Langkah ini diambil menyusul konfirmasi Senat AS yang telah menetapkan Kevin Warsh sebagai penerus posisi tersebut. Otoritas moneter AS menyatakan, penunjukan Powell sebagai ketua sementara merupakan prosedur standar dalam transisi kepemimpinan di lembaga tersebut.
Meski demikian, keputusan penunjukan ini tidak meraih konsensus penuh di internal Dewan Gubernur The Fed. Dua anggota dewan, yakni Wakil Ketua Bidang Pengawasan Michelle W. Bowman dan Gubernur Stephen I. Miran, menyatakan keberatan atas durasi masa jabatan sementara Powell yang tidak dibatasi.
Bowman dan Miran menilai situasi saat ini berbeda dengan transisi sebelumnya karena suksesor, dalam hal ini Kevin Warsh, sudah mendapatkan restu dari Senat. Keduanya mengusulkan agar posisi ketua sementara dibatasi paling lama satu bulan untuk mengantisipasi potensi keterlambatan pelantikan.
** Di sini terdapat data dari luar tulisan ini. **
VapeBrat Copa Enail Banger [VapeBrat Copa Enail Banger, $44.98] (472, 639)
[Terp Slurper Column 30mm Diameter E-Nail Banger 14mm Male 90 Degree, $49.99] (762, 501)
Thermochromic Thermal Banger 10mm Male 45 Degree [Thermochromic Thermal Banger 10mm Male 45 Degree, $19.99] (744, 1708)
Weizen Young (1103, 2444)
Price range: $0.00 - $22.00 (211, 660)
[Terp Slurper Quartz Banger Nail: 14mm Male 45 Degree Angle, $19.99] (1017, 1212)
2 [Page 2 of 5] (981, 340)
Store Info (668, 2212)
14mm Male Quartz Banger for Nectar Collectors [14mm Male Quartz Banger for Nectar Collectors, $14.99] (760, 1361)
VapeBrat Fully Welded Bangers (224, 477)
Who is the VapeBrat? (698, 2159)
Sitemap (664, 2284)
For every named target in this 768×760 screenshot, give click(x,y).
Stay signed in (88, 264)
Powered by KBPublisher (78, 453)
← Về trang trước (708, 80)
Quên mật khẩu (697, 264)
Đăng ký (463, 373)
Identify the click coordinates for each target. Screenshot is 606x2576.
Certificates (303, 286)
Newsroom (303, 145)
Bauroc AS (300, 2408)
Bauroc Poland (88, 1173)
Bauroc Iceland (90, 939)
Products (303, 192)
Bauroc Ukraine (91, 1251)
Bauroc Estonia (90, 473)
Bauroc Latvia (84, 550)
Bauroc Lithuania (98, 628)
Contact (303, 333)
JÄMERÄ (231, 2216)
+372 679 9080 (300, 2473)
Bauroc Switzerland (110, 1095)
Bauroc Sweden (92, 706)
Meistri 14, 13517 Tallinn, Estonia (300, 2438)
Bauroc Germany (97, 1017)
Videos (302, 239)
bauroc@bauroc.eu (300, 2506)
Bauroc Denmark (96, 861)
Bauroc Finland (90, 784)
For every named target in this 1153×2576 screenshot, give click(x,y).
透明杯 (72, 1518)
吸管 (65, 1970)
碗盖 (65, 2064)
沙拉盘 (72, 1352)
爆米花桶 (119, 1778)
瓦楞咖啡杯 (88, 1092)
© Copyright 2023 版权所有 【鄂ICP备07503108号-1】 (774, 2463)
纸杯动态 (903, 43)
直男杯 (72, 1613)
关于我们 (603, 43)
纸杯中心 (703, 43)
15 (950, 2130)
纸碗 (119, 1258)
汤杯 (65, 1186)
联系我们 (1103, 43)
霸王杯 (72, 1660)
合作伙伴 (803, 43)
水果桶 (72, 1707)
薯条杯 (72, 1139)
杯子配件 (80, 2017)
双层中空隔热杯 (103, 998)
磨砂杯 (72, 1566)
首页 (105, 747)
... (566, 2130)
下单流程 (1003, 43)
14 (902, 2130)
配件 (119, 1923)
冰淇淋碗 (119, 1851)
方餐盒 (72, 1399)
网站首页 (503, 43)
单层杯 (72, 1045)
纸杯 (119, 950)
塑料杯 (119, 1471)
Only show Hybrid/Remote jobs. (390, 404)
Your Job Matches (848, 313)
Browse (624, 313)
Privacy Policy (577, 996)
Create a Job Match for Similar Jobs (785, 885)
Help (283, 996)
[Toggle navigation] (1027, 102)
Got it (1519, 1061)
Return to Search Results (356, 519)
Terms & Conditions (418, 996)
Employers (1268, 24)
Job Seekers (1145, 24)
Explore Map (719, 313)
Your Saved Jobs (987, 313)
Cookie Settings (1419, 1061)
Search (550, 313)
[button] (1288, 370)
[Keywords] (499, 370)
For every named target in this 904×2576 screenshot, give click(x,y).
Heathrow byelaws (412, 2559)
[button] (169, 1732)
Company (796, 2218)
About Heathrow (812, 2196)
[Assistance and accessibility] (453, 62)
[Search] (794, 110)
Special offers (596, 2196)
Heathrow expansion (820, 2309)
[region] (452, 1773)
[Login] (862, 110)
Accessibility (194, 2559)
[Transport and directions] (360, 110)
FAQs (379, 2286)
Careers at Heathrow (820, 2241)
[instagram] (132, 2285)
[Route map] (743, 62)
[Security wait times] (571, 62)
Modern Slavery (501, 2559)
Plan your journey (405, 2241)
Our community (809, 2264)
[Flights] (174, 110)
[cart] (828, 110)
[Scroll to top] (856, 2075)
“Apabila Warsh belum dilantik dalam periode tersebut, seharusnya dilakukan pemungutan suara baru oleh Dewan Gubernur atau tindakan dari presiden,” ungkap Bowman dan Miran dalam pernyataan bersama.
Ketegangan internal ini muncul tak lama setelah Senat AS mengesahkan Kevin Warsh sebagai Ketua The Fed melalui pemungutan suara dengan margin kemenangan paling tipis sejak 1977. Warsh memperoleh 54 suara setuju berbanding 45 suara menolak.
Dukungan bagi Warsh tergolong minim, dengan hanya satu senator dari Partai Demokrat, John Fetterman, yang memberikan suara dukungan. Warsh ditunjuk oleh Presiden Donald Trump untuk menggantikan posisi Powell, yang selama ini dinilai kerap berseberangan dengan pemerintah terkait kebijakan suku bunga.